Si vuol dire che giudica delle cose ove ha pure potere di correzione”…un sintomo, una ripetizione, una caratteristica potrà mica cambiare se non presa in una giusta scrittura.

In Agostino, in psicanalisi, la questione è quella della scrittura, della scrittura non umana, della scrittura giusta, della poesia, del compimento, della cifra.

Gli ebrei lo hanno colto molto bene, non c’è il comportamento giusto o sbagliato secondo la legge già scritta, il giusto è colui che ha colto ciò che era giusto fare, nell’occorrenza, nell’istante.

E la Giustizia, l’Ascolto, la Fede non sono virtù soggettive, individuali, ma procedono dalla relazione.

Agostino riferisce tutto a Dio, noi parliamo della complessità della Parola Originaria, in cui anche l’Amore non prevede un destinatario e un destinatore.

La psicanalisi non è un gioco di ruoli.

La fede dell’analista è forte perché sempre debole, ha bisogno del dispositivo per alimentarsi.

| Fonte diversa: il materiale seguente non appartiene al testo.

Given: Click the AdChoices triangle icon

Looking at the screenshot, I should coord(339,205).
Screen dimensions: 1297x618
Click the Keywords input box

Altrimenti come dice Agostino riprendendo San Paolo: “Proclamandosi saggi si resero stolti”.

Da questo preambolo emerge che la psicanalisi è diritto quando è dispositivo, perché le cose si scrivano e si facciano giustamente, sentendo eticamente ciò che occorre fare, ed emerge come non possa difendere ella nessuno e tanto meno essere difesa, perché si fonda sulla provocazione rispetto a soggettuali rappresentazioni giuridiche e sull’imperituro rilancio dell’Enigma.

Il testo e la favola di Agostino come manifesto, a manifestare il rilancio di un dispositivo per integrare nel viaggio culturale, artistico, imprenditoriale, chi è debole nella fede.